Collection entries:

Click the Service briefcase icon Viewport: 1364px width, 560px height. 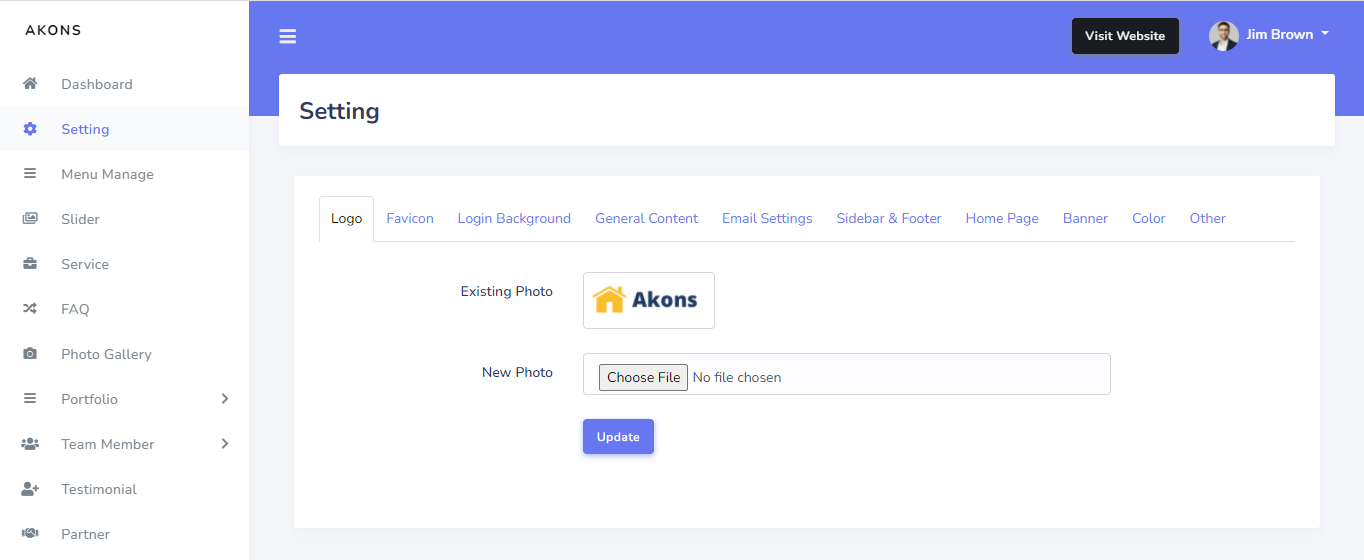pyautogui.click(x=30, y=264)
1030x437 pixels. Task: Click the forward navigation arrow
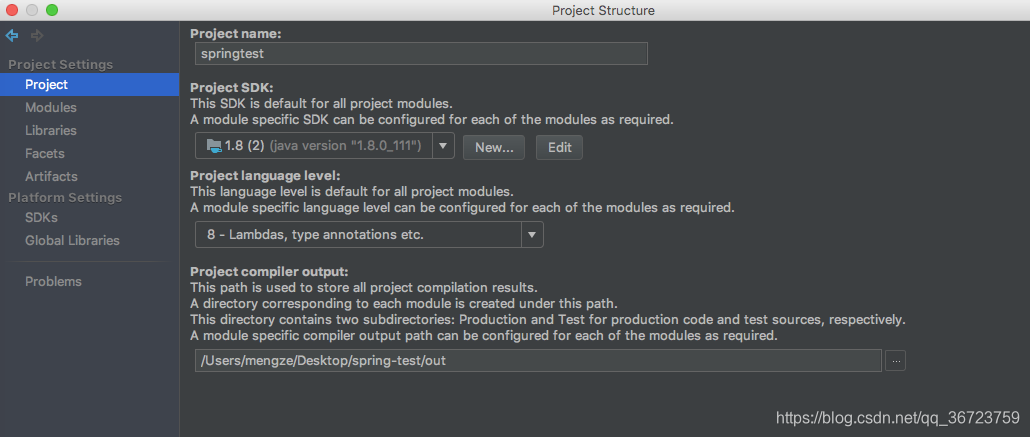37,36
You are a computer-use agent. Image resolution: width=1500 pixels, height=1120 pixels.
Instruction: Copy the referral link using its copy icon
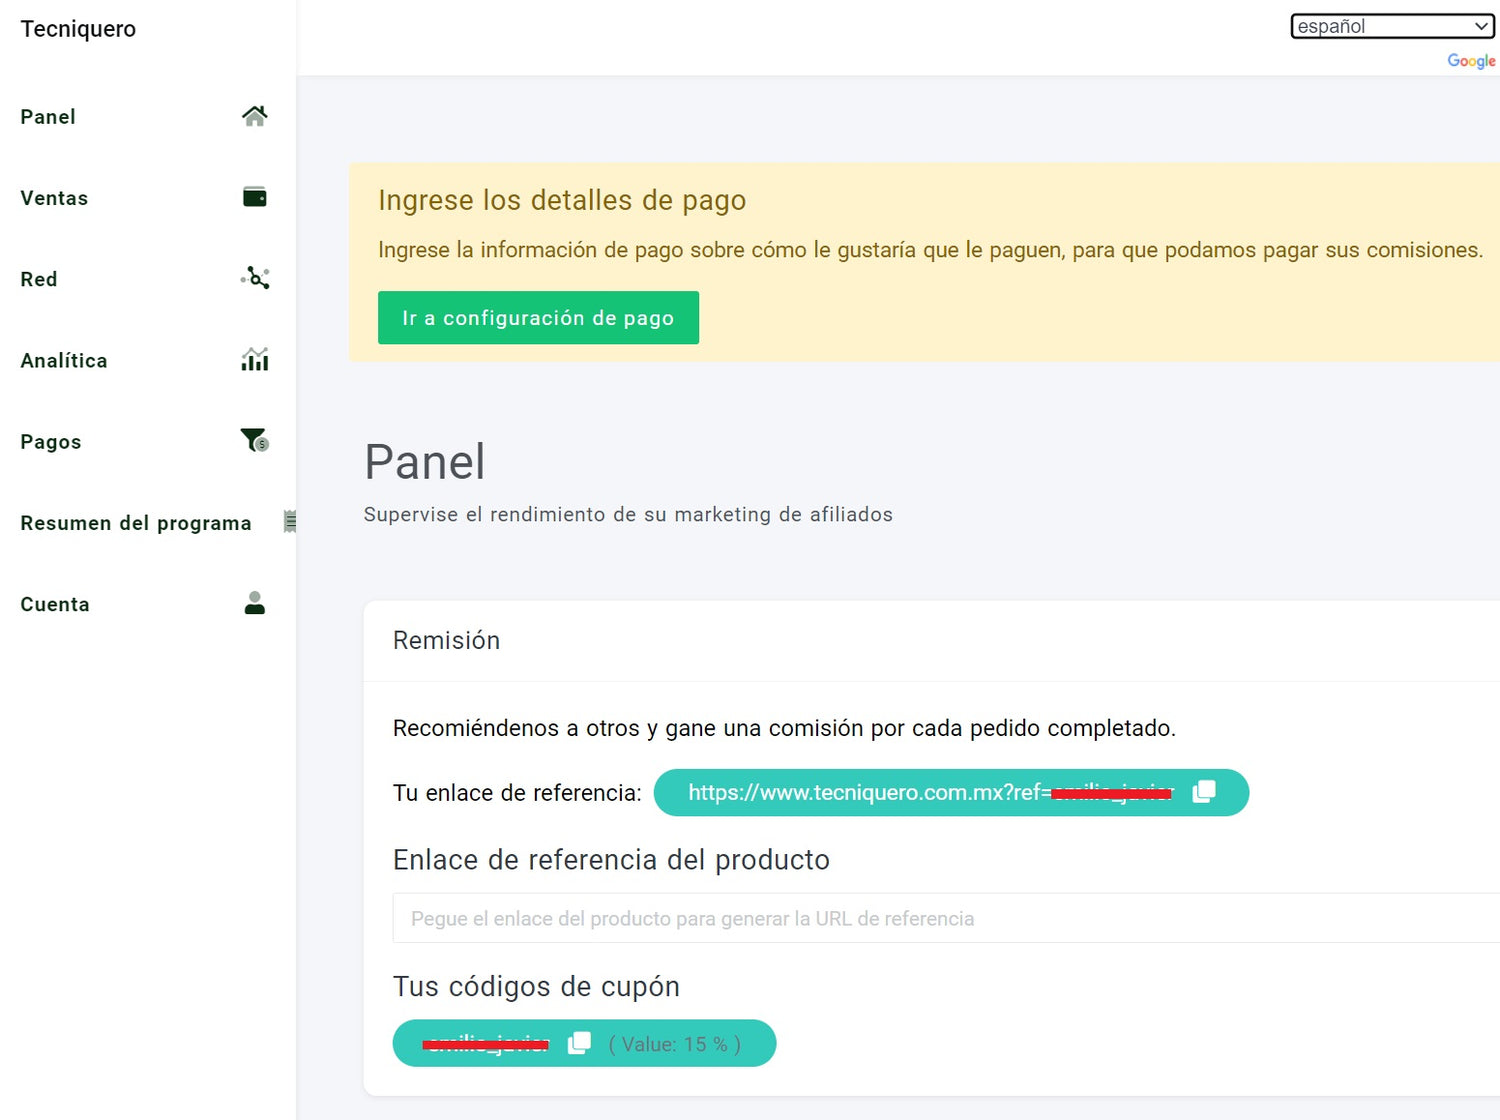[1204, 792]
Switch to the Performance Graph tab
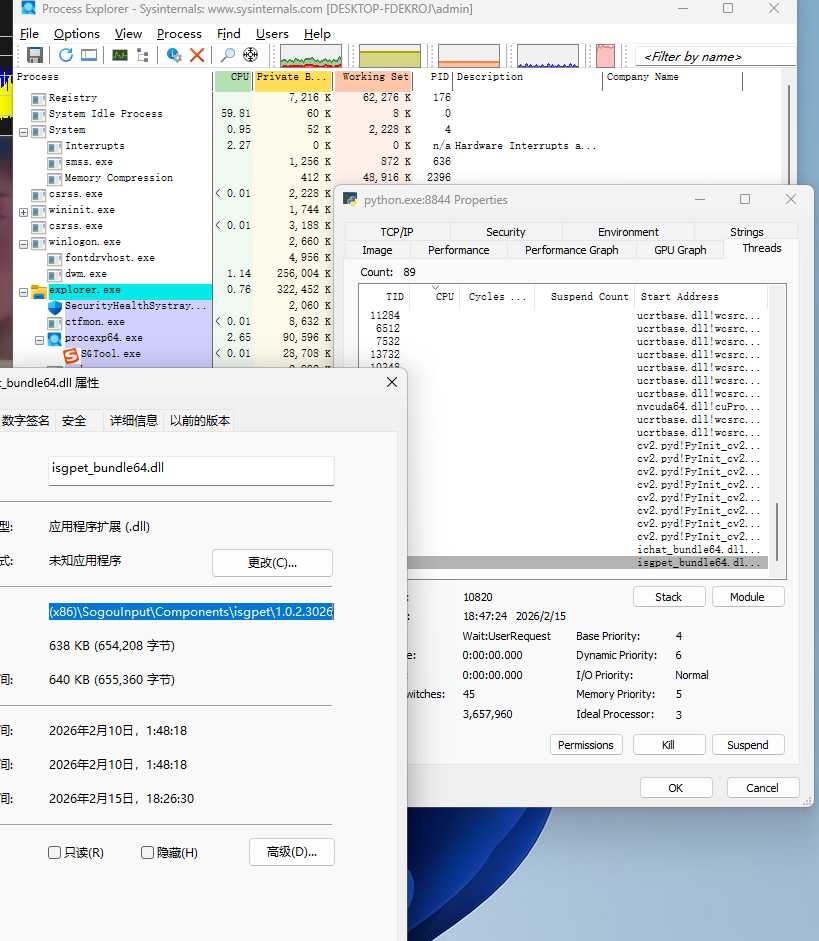Screen dimensions: 819x941 pyautogui.click(x=571, y=250)
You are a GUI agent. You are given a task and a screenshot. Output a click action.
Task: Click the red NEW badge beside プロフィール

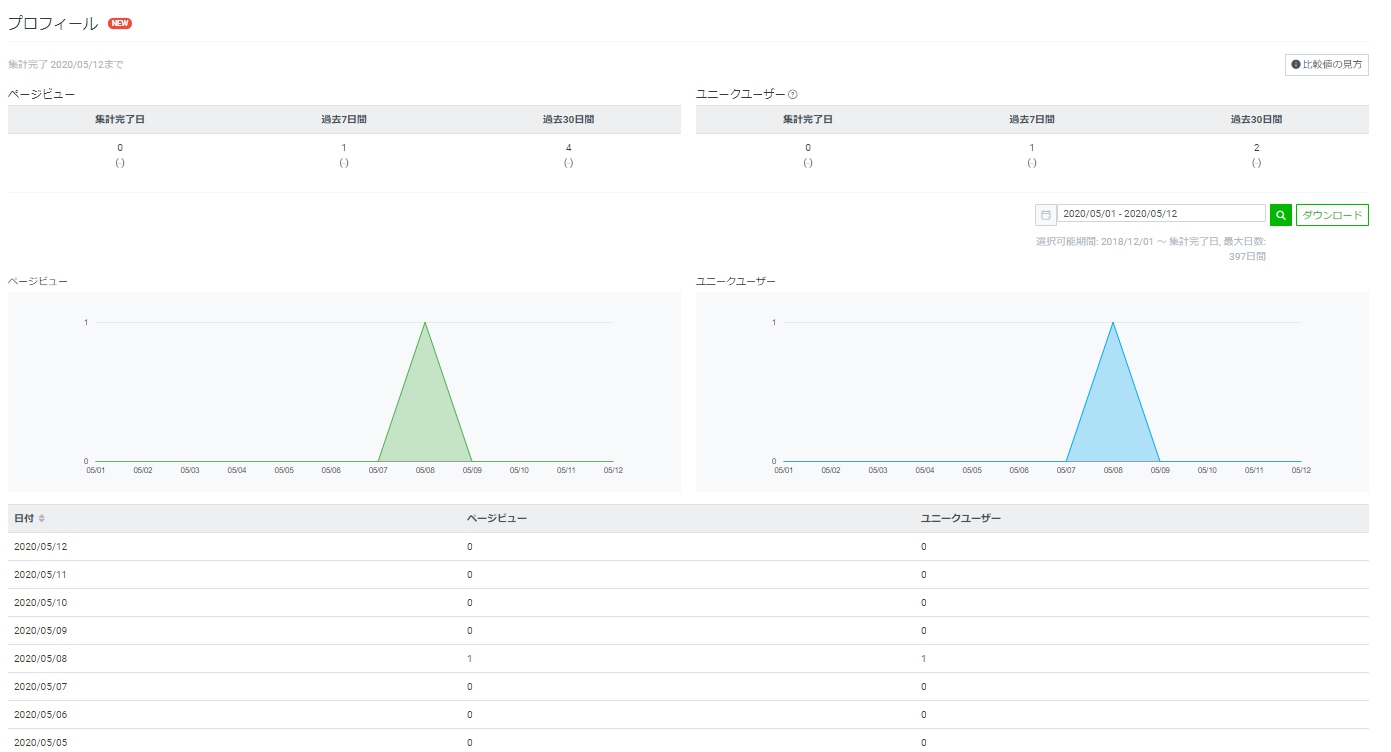coord(120,23)
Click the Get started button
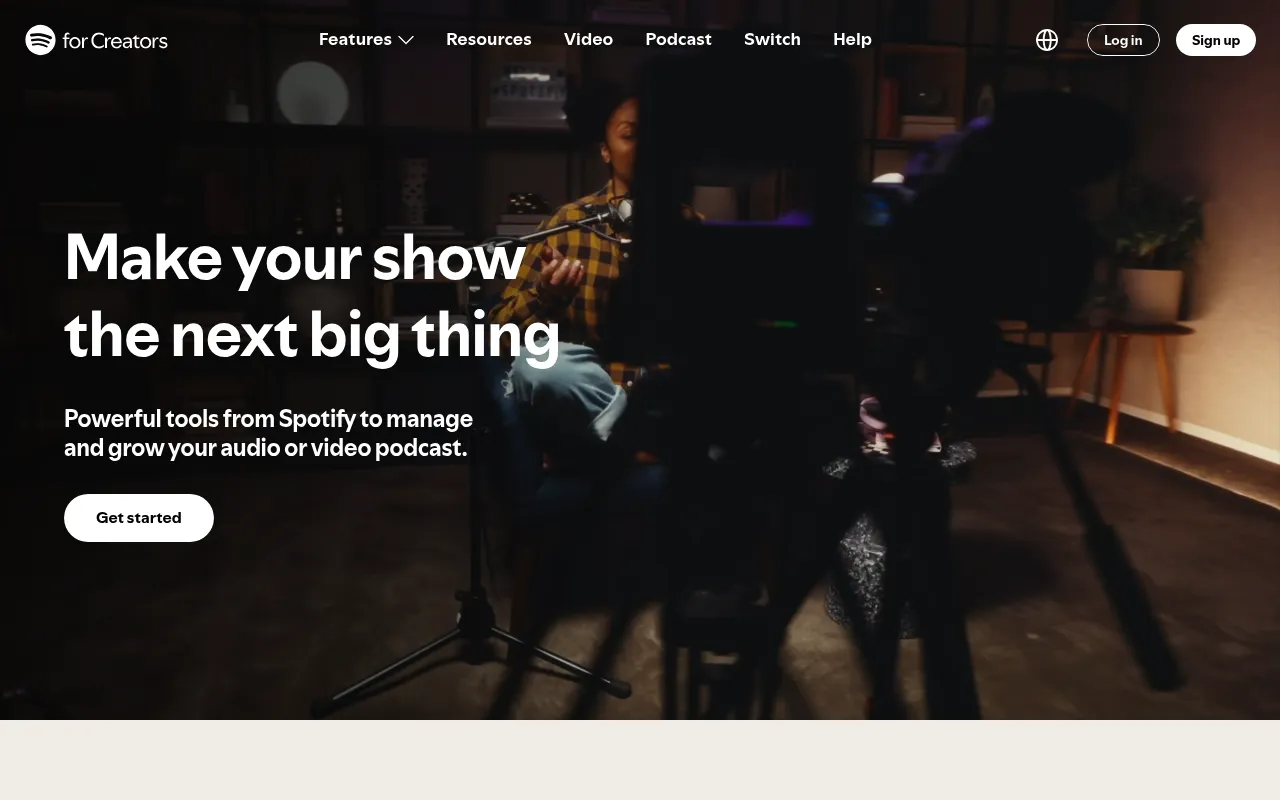1280x800 pixels. click(138, 517)
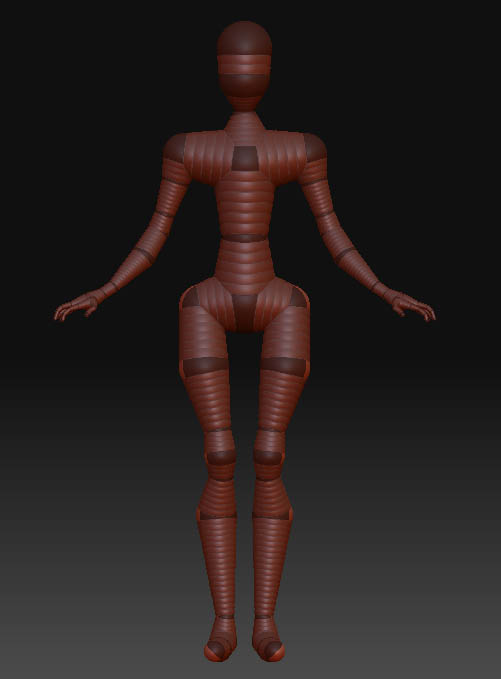Screen dimensions: 501x679
Task: Click the hand on the screen's left side
Action: (77, 305)
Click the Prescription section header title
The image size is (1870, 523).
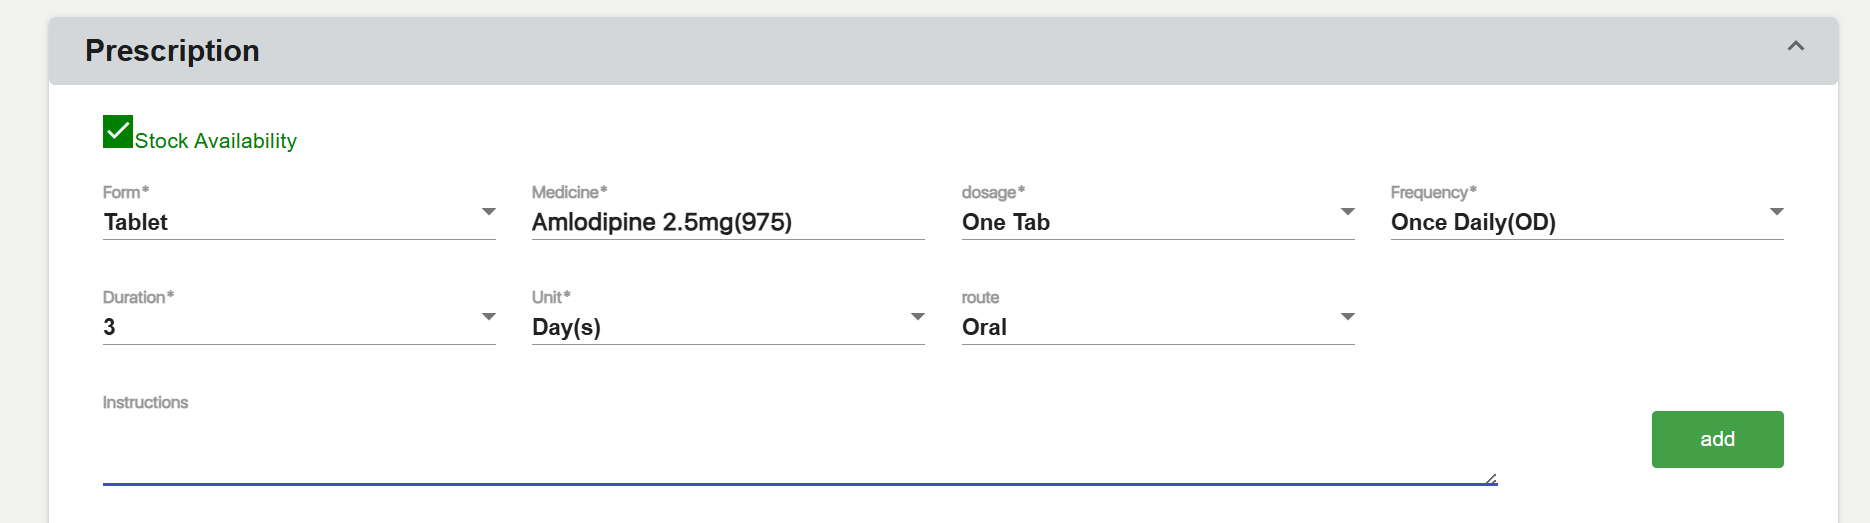[172, 51]
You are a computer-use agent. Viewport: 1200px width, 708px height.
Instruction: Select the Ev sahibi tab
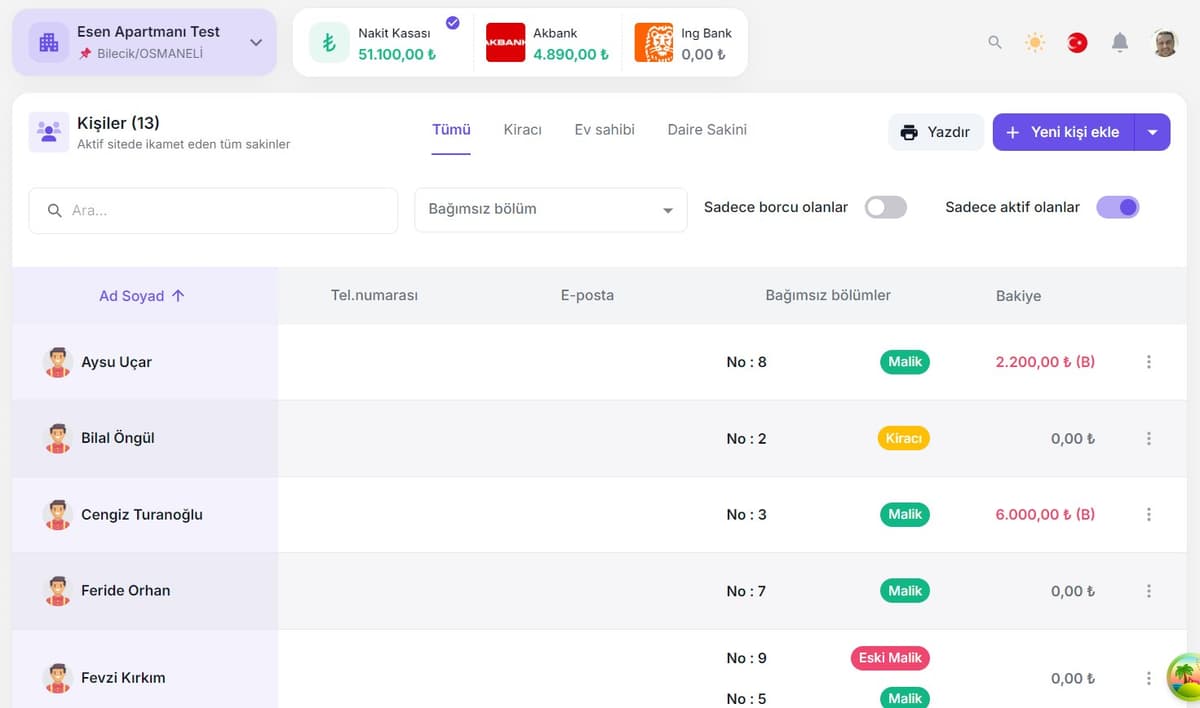click(x=604, y=130)
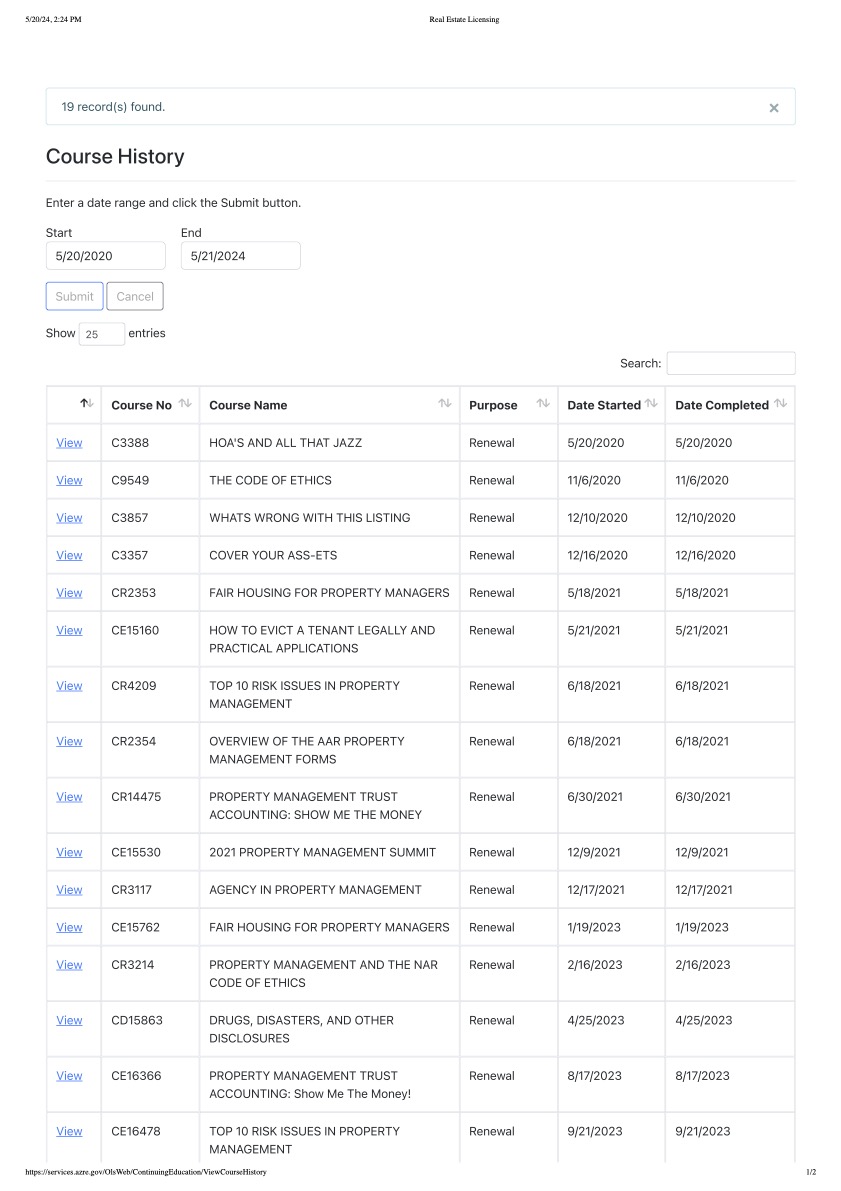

▶ _Problem_
Using the records above, list each line that includes "agent".

▶ _Exercise response_
You are a computer-use agent. Image resolution: width=1500 pixels, height=1120 pixels.
You are a GUI agent. You are given a task and a screenshot. Output a click action.
You are a computer-use agent. Viewport: 1200px width, 708px height.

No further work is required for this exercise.